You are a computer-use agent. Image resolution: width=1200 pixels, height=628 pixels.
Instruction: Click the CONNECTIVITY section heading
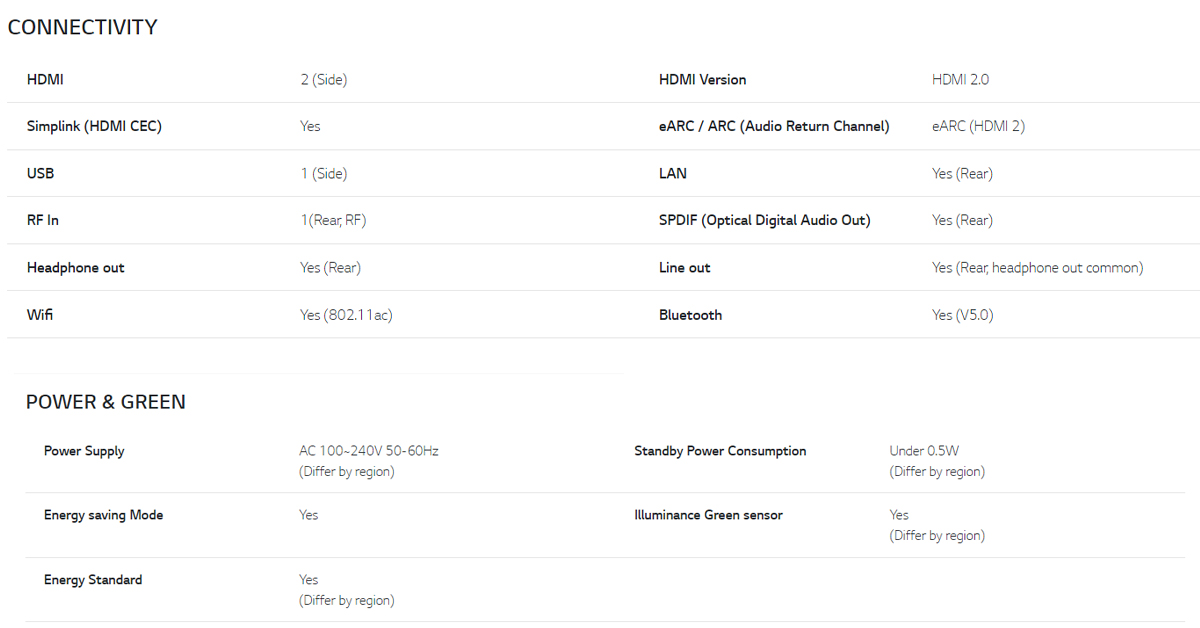point(82,28)
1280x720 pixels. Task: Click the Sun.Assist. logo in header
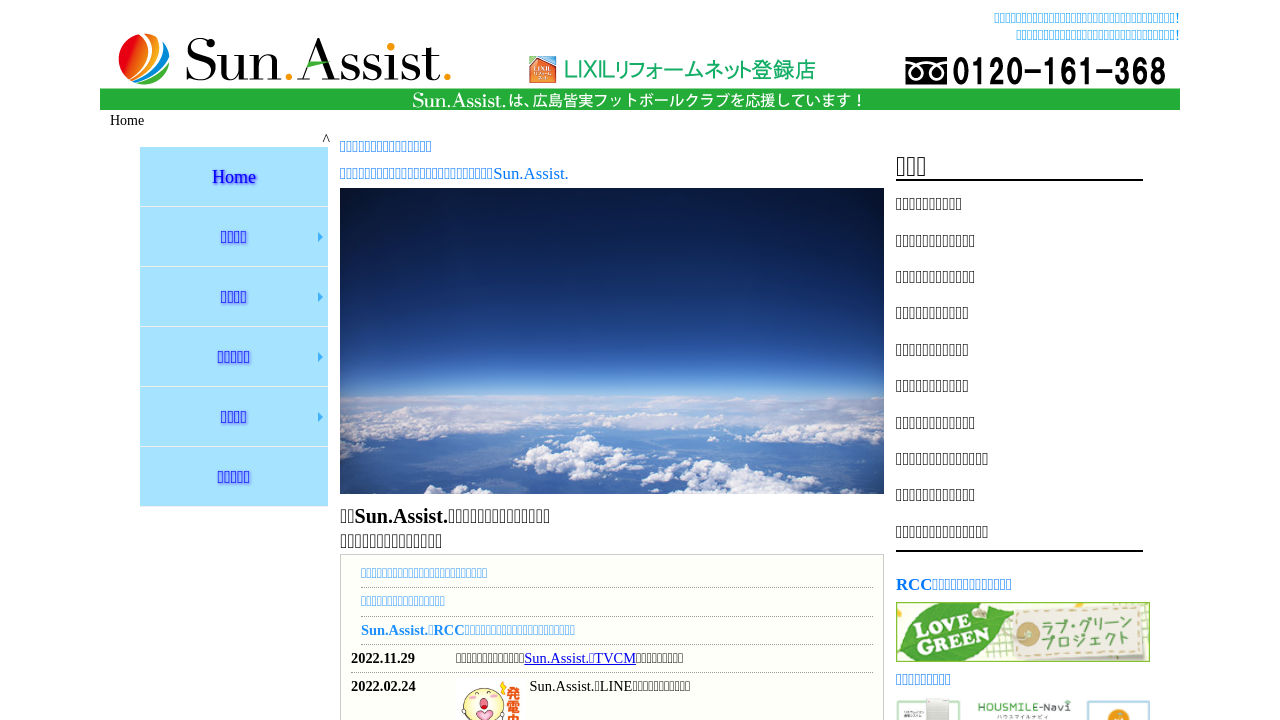(285, 60)
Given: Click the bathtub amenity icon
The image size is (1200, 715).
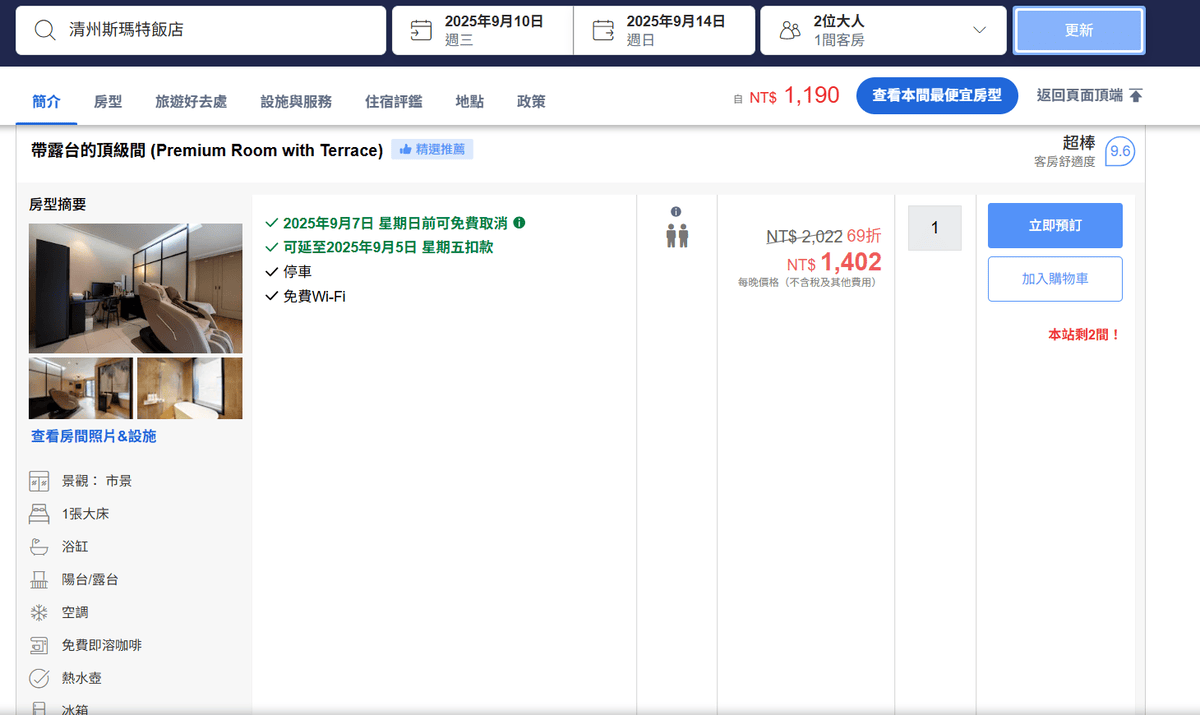Looking at the screenshot, I should tap(39, 547).
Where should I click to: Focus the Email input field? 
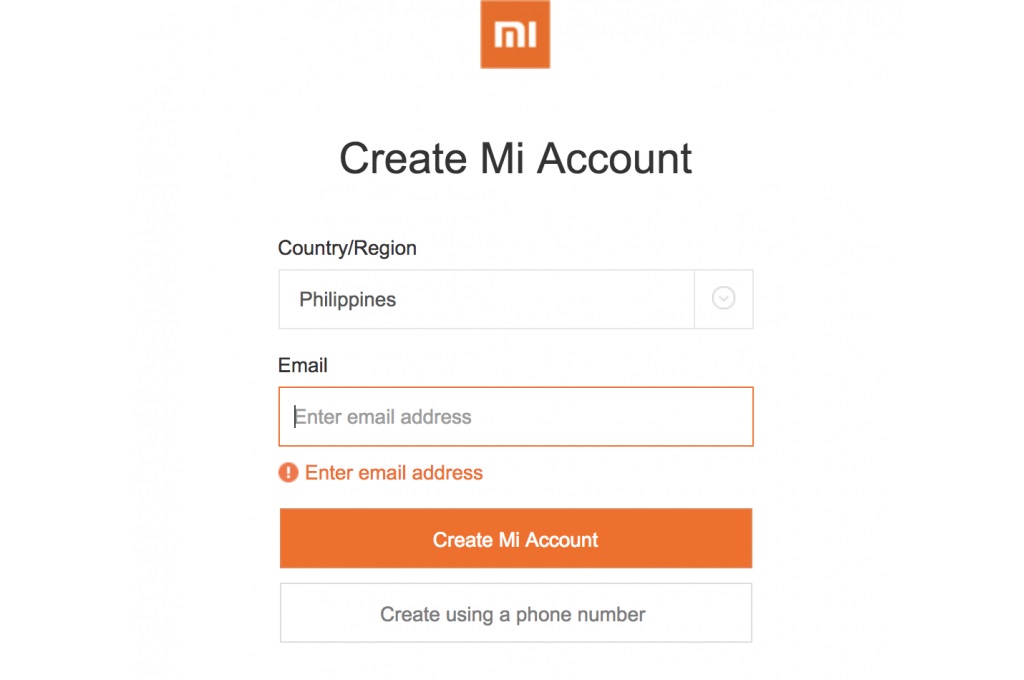click(516, 417)
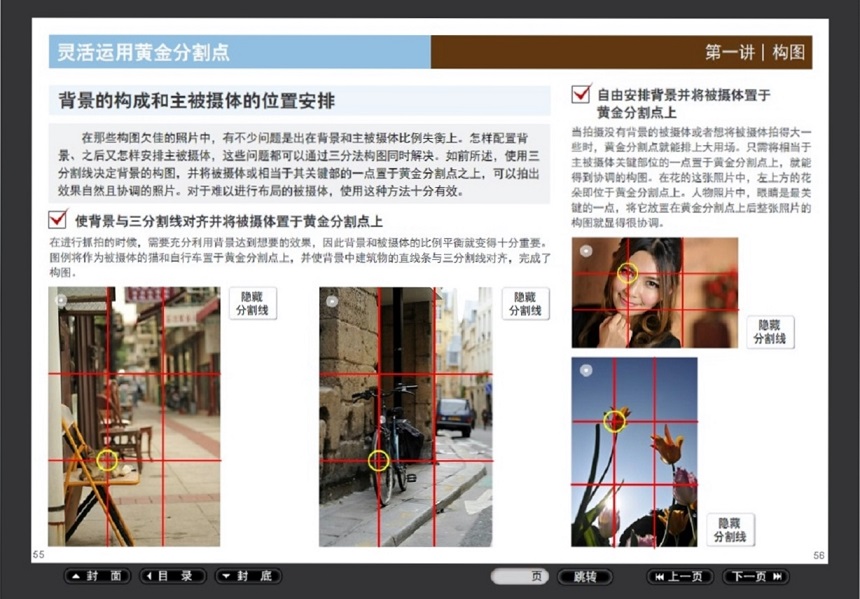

▬▬▬

Aim of the exercise
Return, word for word, the stretch from the start of the items through the line containing "Looking at the", both ends included, and leave the pictures out of your answer.

The solution
You are a computer-use agent. Image resolution: width=1200 pixels, height=628 pixels.
Instruction: Click the CONNECTIVITY section heading
point(82,28)
1280x720 pixels. Task: Click the Sun.Assist. logo in header
(285, 60)
Given: Click the bathtub amenity icon
The image size is (1200, 715).
Looking at the screenshot, I should tap(39, 547).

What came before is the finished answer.